A poche centinaia di metri dal massacro raccontato, ci troviamo davanti alla sua villa
collassata su se stessa, entriamo dentro a quel poco che rimane, mentre Mohamad racconta, con il viso paonazzo dal dolore, gli occhi lucidi, i giorni circondati dai
tank, ci indica le case intorno con le feritoie sui muri create dai cecchini. Aveva un vasto giardino con tutti i frutti della macchia mediterranea, davanti una vasta coltura di limoni e aranci, tutto distrutto e sradicato dai bulldozer, come la sua stessa casa, da poco costruita. Marwan mi racconta come, solo un paio di giorni prima dell'occupazione, fosse tutta la famiglia riunita nel patio scomparso, a godersi l'aria dei campi.
Mohamad racconta di quanta cura avesse per la sua casa, di quando smontò i serramenti, nel timore che le esplosioni rompessero i vetri; della casa gli sono rimasti solo quelli. Dice che il Governo gli risarcirà la perdita ma lui ha timore di ricostruire, permanentemente minacciato, sotto scacco, con l'incubo che presto Israele allargherà ulteriormente i suoi confini, fino ad arrivare alla sua casa, annettendosi ogni cosa, uccidendo ed espellendo l'umanità che vi risiede.
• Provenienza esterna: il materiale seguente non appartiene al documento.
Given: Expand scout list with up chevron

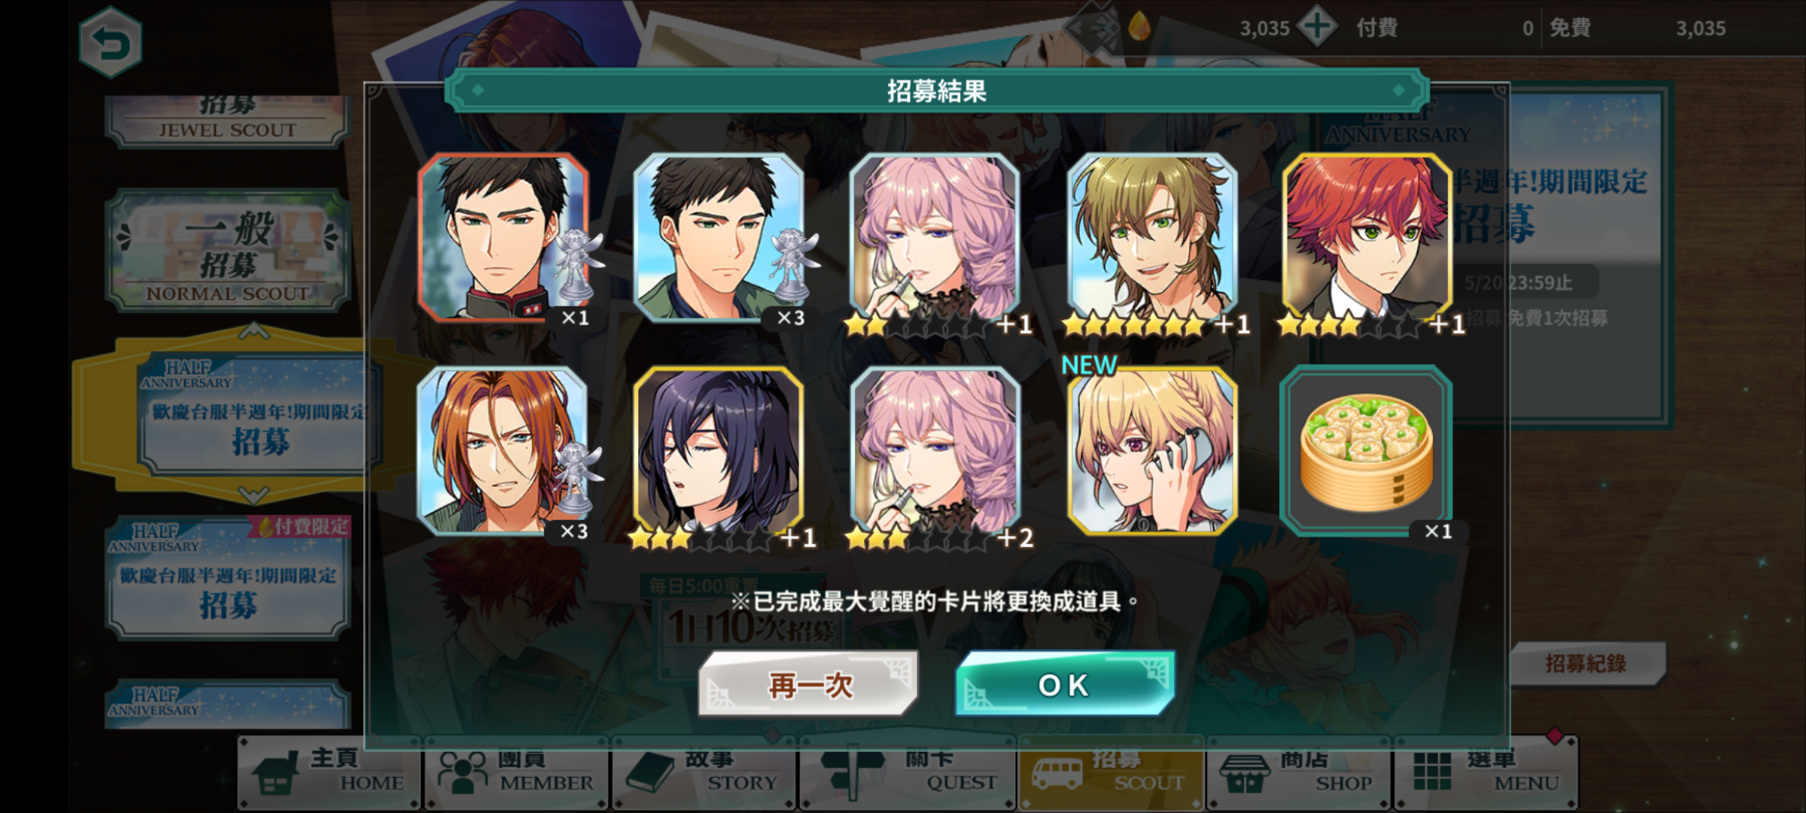Looking at the screenshot, I should coord(253,330).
Guardo ancora intorno la terra nuda e il fango, dove due mesi prima viveva un giardino e trovo incomprensibile l'accanimento contro le colture.

Nel buoi facciamo ritorno verso Jabalia, continua la conta di Marwan, di un'altra cugina della moglie uccisa da una fucilata a soli venticinque anni, rammenta con dolore quanto era bella e ancora di un altro cugino a cui hanno sparato e di un altro ancora, a soli diciassette anni, abbattuto perché un combattente, l'unico della famiglia.
In un grande slargo noto un grande tendone, dentro è una distesa di colorati tappeti, e chiedo spiegazione. In quello spazio a dicembre c'era una moschea, ora ai fedeli è rimasto un riparo di plastica .

L'ultima visita è di piacere, dal nonno di Marwan, lo descrive forte e vitale nei suoi settant'anni, residente originario di Jabalia, a dispetto dei 150 mila profughi che ora la abitano. I residenti originari sono solo duemila, di quando quest'area, a nord di Gaza City, era un giardino fiorito.
Appena superato Salah El Din Road mi indica una vecchia villa circondata da mura che ricordano vecchie tenute signorili tipiche del nostro sud. Era la residenza del nonno, abbandonata a gennaio, prima che diverse bombe piovessero da un F16.
Il nonno mi accoglie con un bel sorriso, i suoi capelli bianchi brillano sotto la luna, la fronte spaziosa e la pelle abbronzata mi ricordano il mio nonno calabrese Eugenio, a volte nei tratti sembriamo tutti usciti dallo stesso pentolone che si chiama Mediterraneo.
Nel patio è buoi, se non per una flebile torcia, i black out sono la norma, uno dei cari prezzi dell'assedio, ma questo non ci nega di bere un caldo tè in buona compagnia.
Sopra un manto di stelle ci sovrasta e per la prima volta riconosco la costellazione del Sagittario.